--- Assigned task ---
Wherever a line holds the word "agent", copy that line from the data.

--- Supplied records ---
==================================================

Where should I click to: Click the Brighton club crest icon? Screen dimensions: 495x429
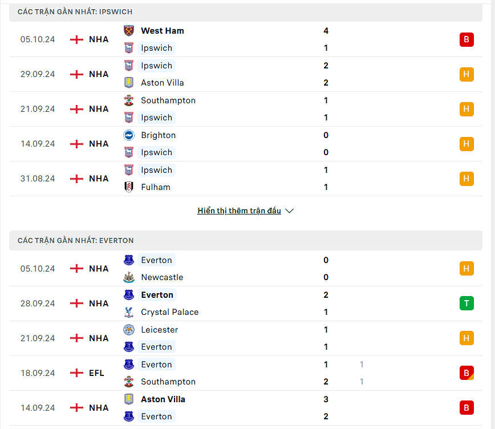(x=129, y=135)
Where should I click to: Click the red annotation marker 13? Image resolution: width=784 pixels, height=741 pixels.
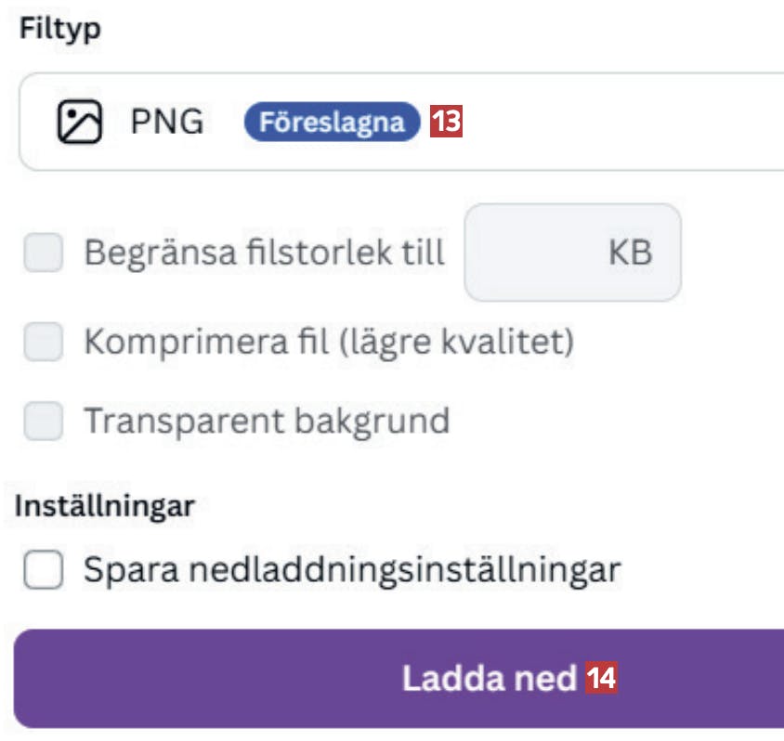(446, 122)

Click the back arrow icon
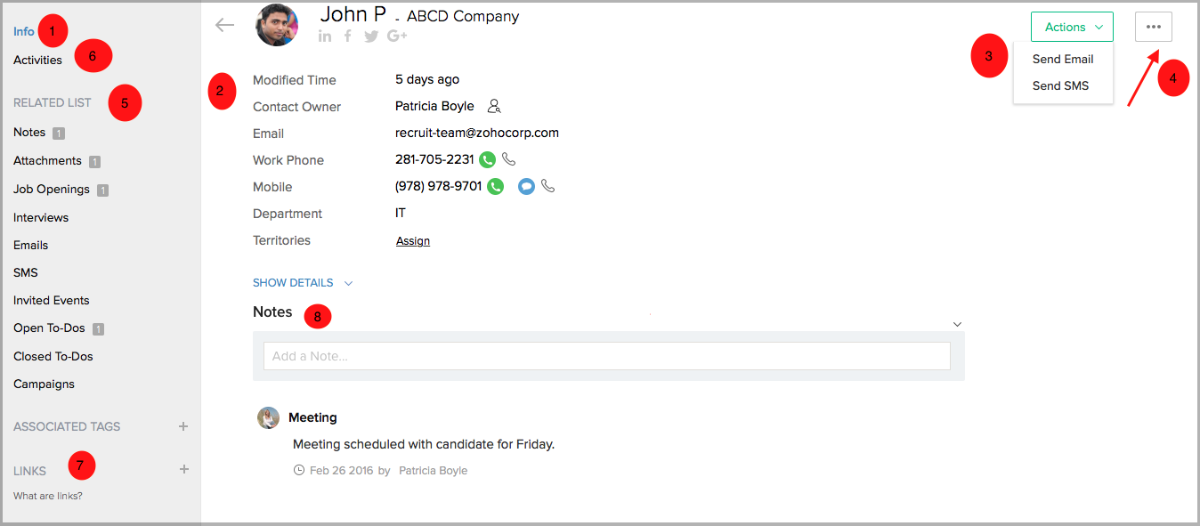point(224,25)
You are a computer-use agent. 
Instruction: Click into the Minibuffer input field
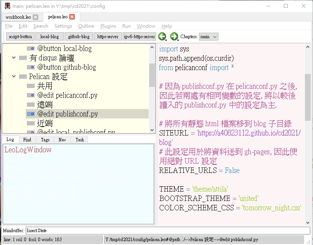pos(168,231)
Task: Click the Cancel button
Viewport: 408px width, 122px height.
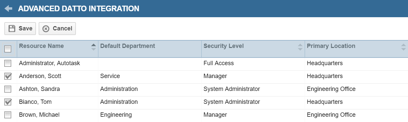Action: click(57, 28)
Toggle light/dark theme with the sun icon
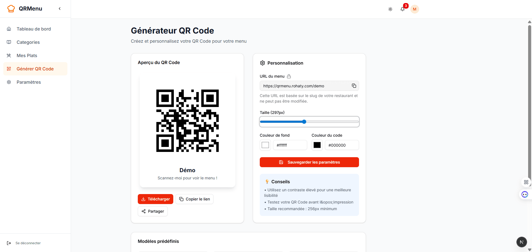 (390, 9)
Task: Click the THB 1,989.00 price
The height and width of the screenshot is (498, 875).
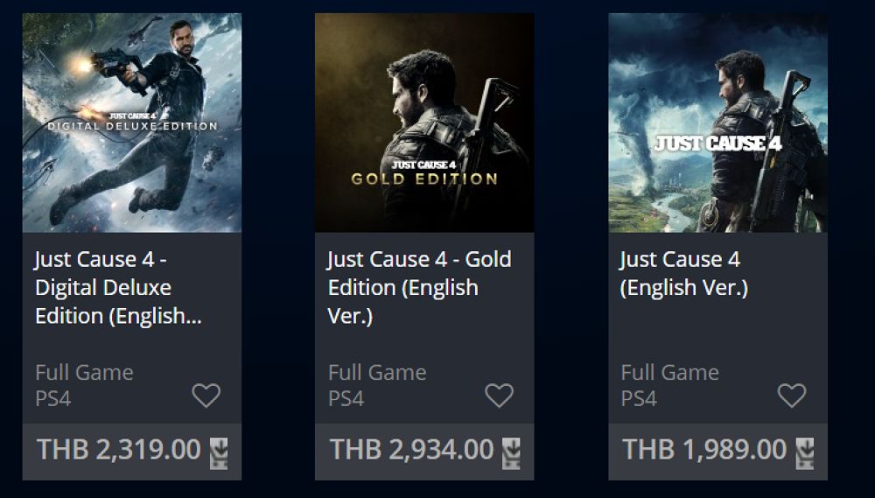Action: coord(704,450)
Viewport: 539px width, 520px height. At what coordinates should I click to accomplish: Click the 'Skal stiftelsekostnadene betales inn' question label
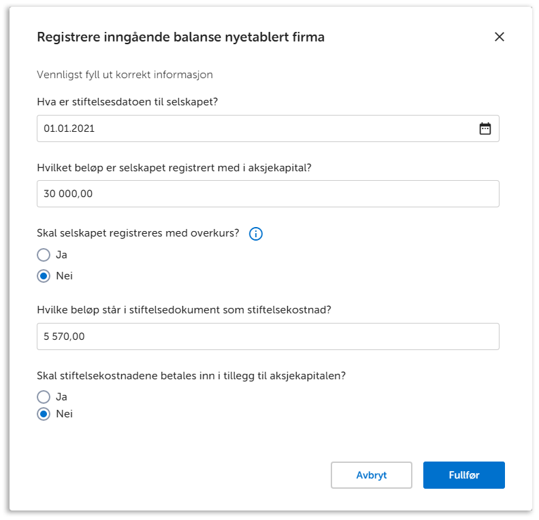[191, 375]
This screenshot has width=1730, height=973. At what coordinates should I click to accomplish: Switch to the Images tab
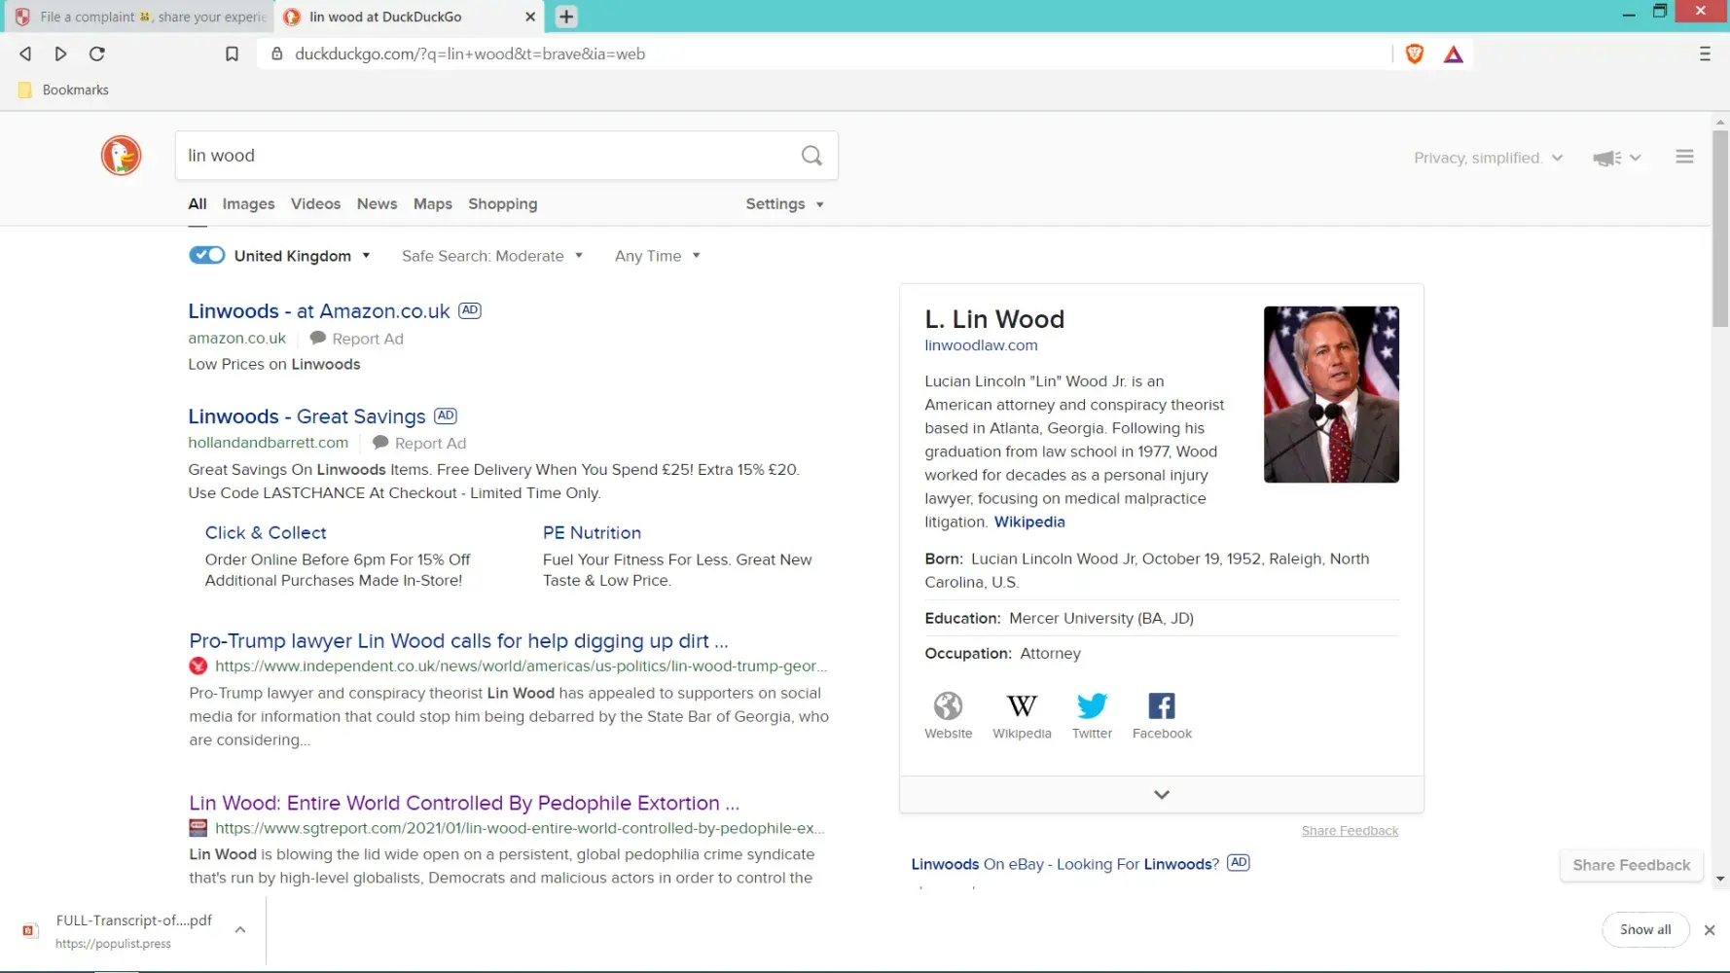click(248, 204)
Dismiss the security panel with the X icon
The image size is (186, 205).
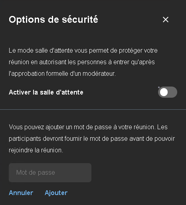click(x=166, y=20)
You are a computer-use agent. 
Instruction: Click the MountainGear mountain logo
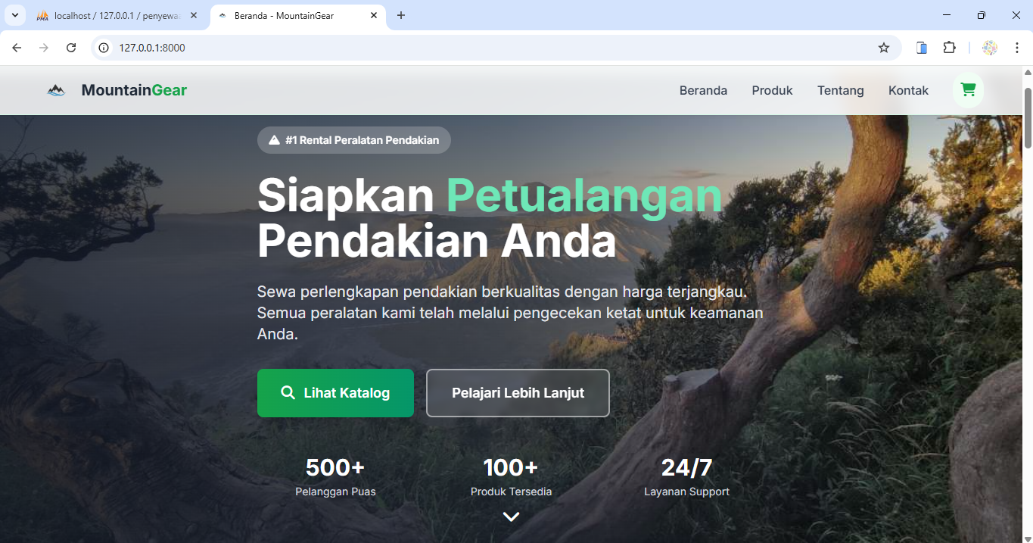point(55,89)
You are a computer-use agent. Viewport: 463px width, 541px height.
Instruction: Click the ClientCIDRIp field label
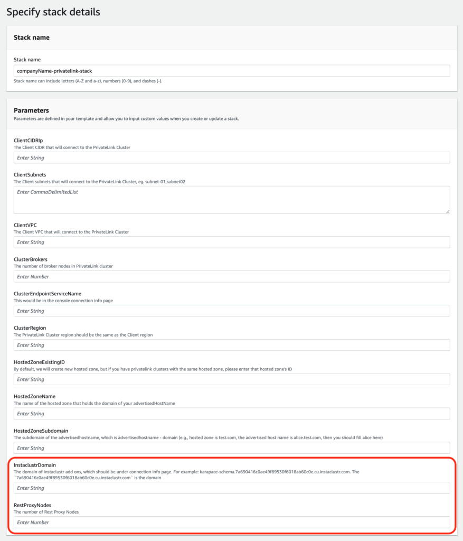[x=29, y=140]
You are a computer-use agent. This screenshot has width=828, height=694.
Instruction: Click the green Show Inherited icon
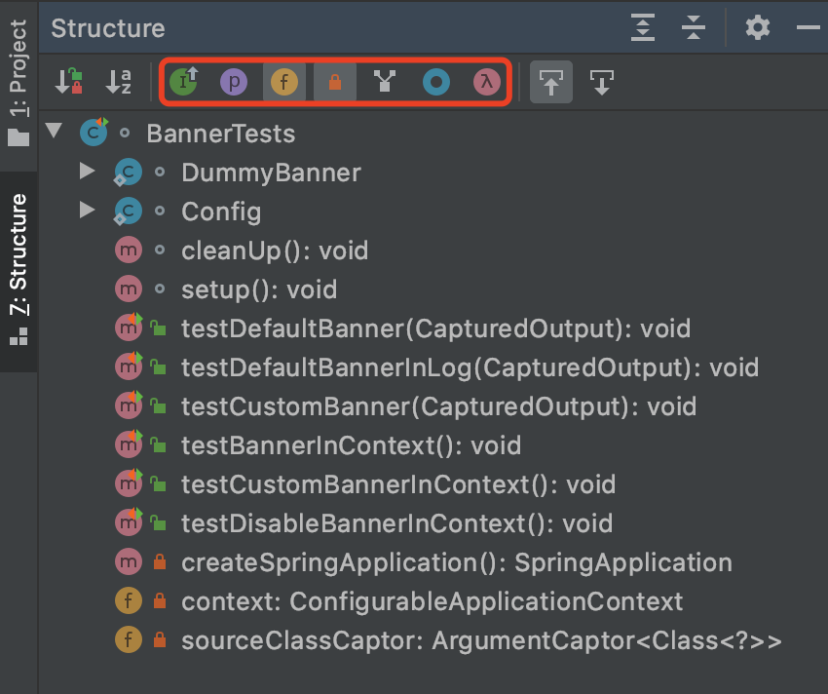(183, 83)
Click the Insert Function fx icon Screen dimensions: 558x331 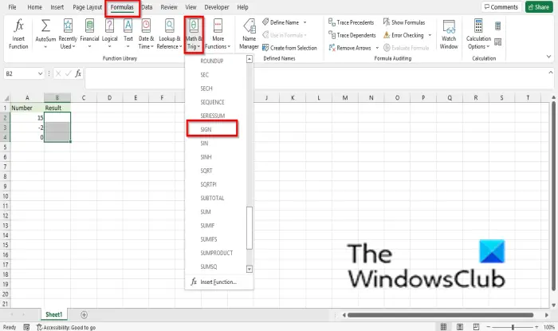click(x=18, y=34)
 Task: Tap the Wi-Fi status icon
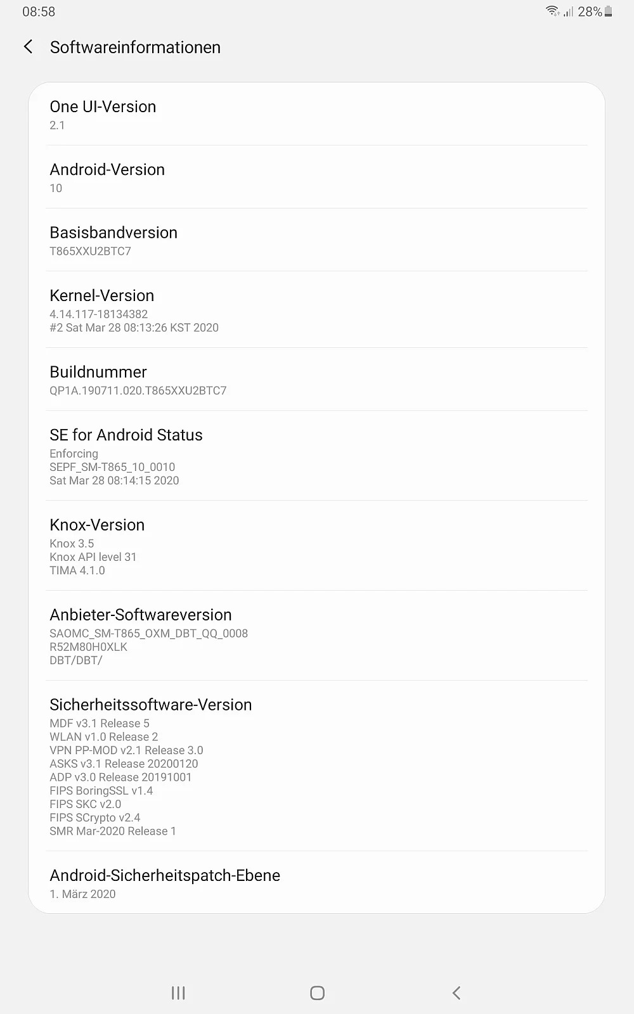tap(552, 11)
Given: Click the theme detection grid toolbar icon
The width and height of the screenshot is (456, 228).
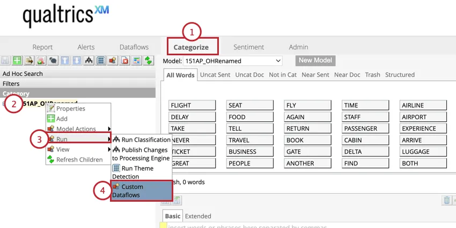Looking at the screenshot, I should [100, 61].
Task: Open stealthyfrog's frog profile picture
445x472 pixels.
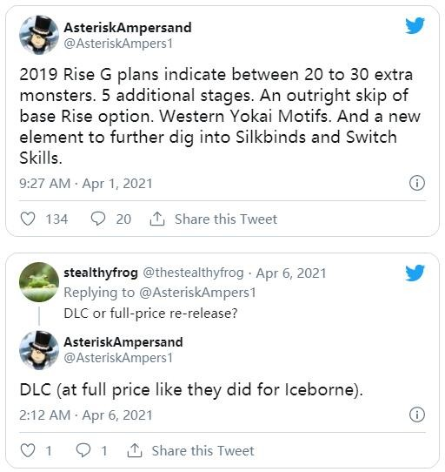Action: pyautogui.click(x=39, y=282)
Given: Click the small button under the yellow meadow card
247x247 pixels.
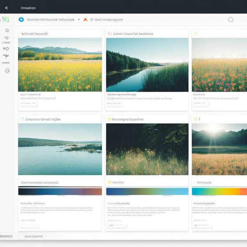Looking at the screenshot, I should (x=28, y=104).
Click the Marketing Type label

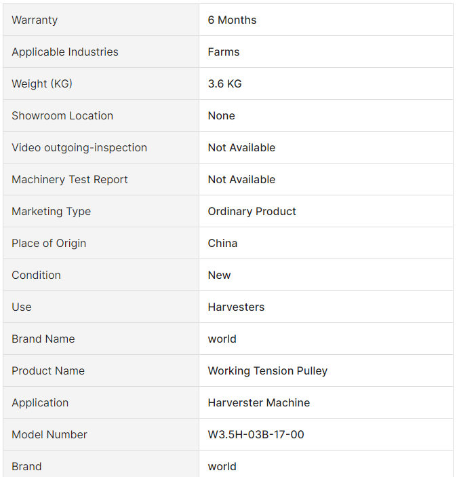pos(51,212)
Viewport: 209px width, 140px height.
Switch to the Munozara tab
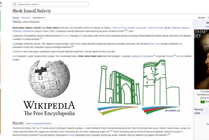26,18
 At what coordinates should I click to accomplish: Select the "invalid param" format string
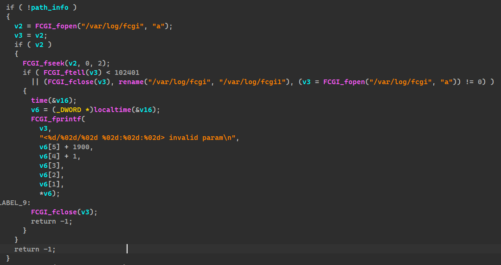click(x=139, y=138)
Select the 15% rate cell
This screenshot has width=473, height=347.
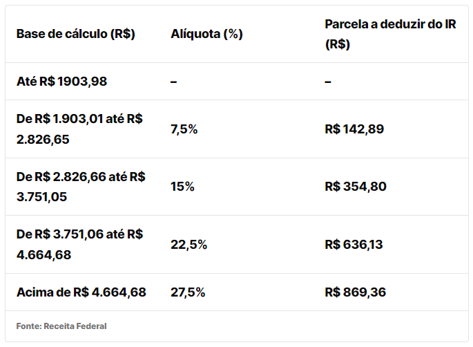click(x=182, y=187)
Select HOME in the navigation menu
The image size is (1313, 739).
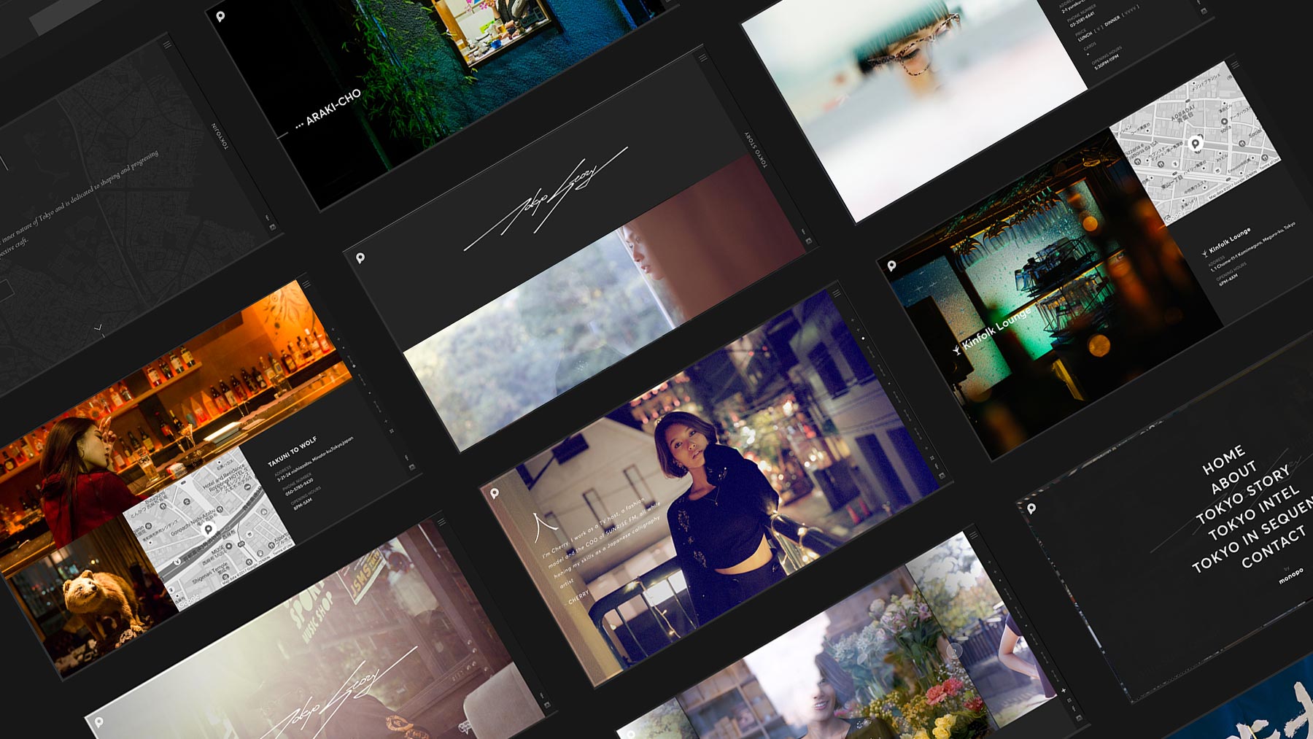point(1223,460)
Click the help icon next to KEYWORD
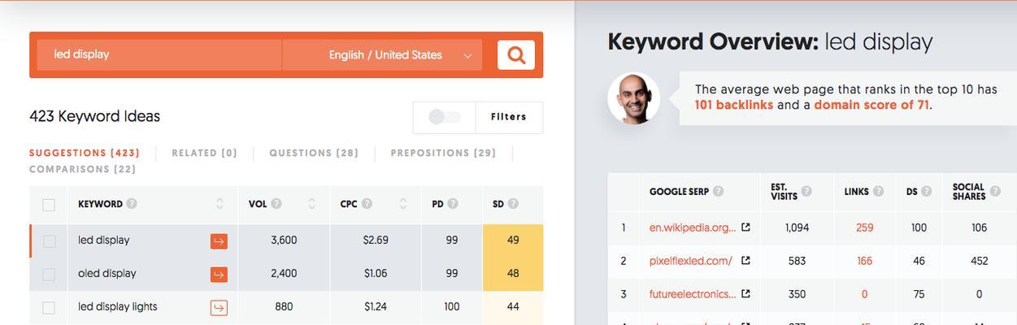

==================================================

--- Written solution ---
You are a computer-use agent. 
You are a computer-use agent. 
You are a computer-use agent. Viewport: 463px width, 541px height.
You are a computer-use agent. This screenshot has width=828, height=694.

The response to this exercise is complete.